A family plot of matching graves that is missing one important tenant, or at least the inscription for him.
Lina B. Nickel, who died in 1916 at the age of 29 or 30, is buried here under an inscription identifying her as “MY WIFE.” But the matching headstone is blank, suggesting that Mr. Nickel (whose name was almost certainly William; see below) is not buried here. A husband in mourning might think that of course he would never marry again and would be buried next to his late wife when he died, but a year or two or five go by, and he begins to take a more realistic view of the rest of his life. Or it is quite possible that the whole matching set was ordered when the two sons died in 1912.
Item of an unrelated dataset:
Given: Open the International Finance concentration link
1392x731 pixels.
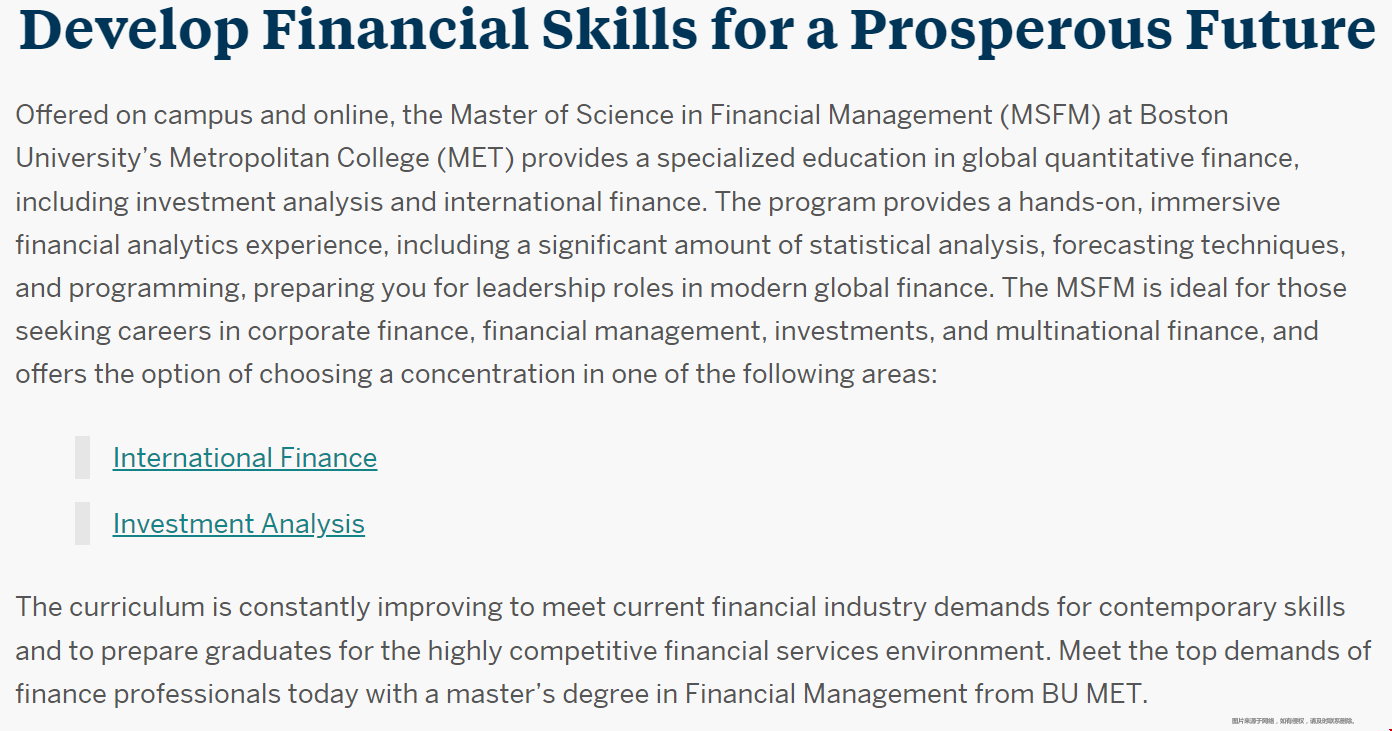Looking at the screenshot, I should coord(245,458).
A standard flower-dropping mourner. The wrists are always a weak point in this design.
Two young sons, William Jr. and John, died in 1912, very probably of the same childhood disease. From the name William Jr. we can deduce the father’s name.
This angel might also have been dropping flowers, as we can guess from its downward gaze and the eroded bouquet.
Father Pitt thinks this picture of mourning and consolation (no one seems to know who the sculptor was) is one of the finest things in the cemetery, and fall colors add much to the effect.
The weathered face of this mourner looks all the more contemplative for the eroded vagueness of her features. The names of the various Pottses are inscribed on a broken column, a common metaphor for death in cemeteries. The various parts of the monument seem to have been ordered separately and with little regard for consistent style; we know from seeing her in other cemeteries that the flower-strewing mourner (whose hands always break off) was a standard catalogue item, and the classical column seems an odd match for the rustic base.